I have now had a similar update from support, that we will never be able to view the passwords in the GUI again.

Hello

Following up on this case, to ensure the highest level of security and meet evolving regulatory requirements, neither Meraki nor the customers can see the password.

The network settings page will no longer have the ability to display a network’s LSP password.

It will be on the customer to save their password in a separate secure location for future reference.

The goal (and EU RED requirement) is for the customer to go and set it themselves. The intent of the auto-generated password is to act as a soft-block to customers to set their passwords themselves the first time.

Please check the document in the link below for more information.

https://documentation.meraki.com/General_Administration/Tools_and_Troubleshooting/Using_the_Cisco_Meraki_Device_Local_Status_Page/Configuring_the_Local_Status_Page

Please let me know if you have further questions.

Kinds Regards

Tony,

It sounds like there are 2 scenarios I am concerned about:

1) Device is online. You can choose to set a password and then track that with some kind of password manager or spreadsheet. Or you could just reset the password every time and don't bother tracking it. Is that accurate?

2) The second situation is the device is offline but a password has been set. Are you saying a reset wipes the password? Just thinking of situation where the device has been statically set so you can't get it back online.

Thanks in advance.

@tony.alfano - What in your mind is best practice in handling this change for an MSSP with 100s of service desk agents managing a Meraki dashboard with 100s of orgs, thousands of networks, and tens of thousands of devices?

If I were to manage such MSP, I would seriously evaluate a corporate password manager. Assuming MSP has it's own Directory Service (MS Active Directory or any other), it's key that the password manager solution accepts logins from your Directory Service. This would allow you to disable just one login in case an employee leaves MSP.

For extra security, you may rotate device's local password by using API calls in all managed orgs. 😄 Don't ask me exactly how to do it. I just know that this API exists.

Thanks Tony! Unfortunately that is not a great solution. Even if you wanted to spend the money to do that, you have to make sure 100s of agents across the globe are using it correctly. It is just not feasible. Unfortunate that Meraki is doing things that nobody wants.

Hi, @Mr_Meraki ,

It's a hard reality in computing: you add complexity every time you tighten security.

As you know from @edazeved reply, this change was made to comply with EU RED standard.

I'll say it again and you can see it in my earlier reply "I feel your pain. I also miss that old feature". I'm not just saying.

I'd better stop here before I start getting off topic while I runt about the good old days... And then someone will post that meme "Old man yells at cloud" making fun of me.

Anyhow, I'm not trying to convince you that the new local password feature is good or using a centralised password management solution is a great solution.

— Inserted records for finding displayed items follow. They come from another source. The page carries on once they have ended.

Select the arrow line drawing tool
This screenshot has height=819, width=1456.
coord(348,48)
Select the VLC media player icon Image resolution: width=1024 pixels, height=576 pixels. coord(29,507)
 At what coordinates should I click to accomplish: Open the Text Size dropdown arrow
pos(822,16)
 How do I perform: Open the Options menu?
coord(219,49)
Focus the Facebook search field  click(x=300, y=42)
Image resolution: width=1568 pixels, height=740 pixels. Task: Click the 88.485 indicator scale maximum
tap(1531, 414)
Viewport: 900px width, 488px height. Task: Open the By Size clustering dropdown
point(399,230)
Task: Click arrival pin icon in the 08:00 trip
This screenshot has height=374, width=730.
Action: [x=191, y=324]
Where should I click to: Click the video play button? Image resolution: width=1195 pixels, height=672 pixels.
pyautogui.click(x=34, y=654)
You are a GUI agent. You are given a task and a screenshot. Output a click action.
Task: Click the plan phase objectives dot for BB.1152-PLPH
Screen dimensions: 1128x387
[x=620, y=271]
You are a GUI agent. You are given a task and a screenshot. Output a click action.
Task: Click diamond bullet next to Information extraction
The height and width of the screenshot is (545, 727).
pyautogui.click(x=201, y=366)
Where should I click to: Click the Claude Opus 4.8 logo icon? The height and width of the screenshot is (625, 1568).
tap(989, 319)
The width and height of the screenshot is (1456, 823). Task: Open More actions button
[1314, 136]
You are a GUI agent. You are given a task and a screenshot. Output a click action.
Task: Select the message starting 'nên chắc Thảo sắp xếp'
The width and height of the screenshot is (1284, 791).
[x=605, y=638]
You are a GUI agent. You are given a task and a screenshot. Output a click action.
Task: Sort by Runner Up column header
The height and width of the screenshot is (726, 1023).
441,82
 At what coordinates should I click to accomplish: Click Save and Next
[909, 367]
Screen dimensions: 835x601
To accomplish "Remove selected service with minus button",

I'm here to help, just like you. Those are my insights on how We can adapt to that new regulation. The dashboard can change if enough people make feature request and We find a way to still comply with EU RED.

Thanks for your insights and thanks for understanding, @Mr_Meraki .

@Mr_Meraki I'm really curious how often are you accessing the local status page (to the point where you have to login) and what are the use cases besides initial setup (no password set yet) or outage recovery (factory reset adds maybe a couple of minutes to the process IF you don't know the password)?

I manage ~100 orgs with over 1000 MXs and 7000 MR/MS and I can think of very few cases where we access these past initial setup.

The only downsides to those are your RO admins could see the info, but if you are small enough to not have any background api tools where you could add password management and your password system not have an API where you could easily keep things in sync, that is less likely to matter, certainly seems like a usable workaround. Run your script 1x a week or similar.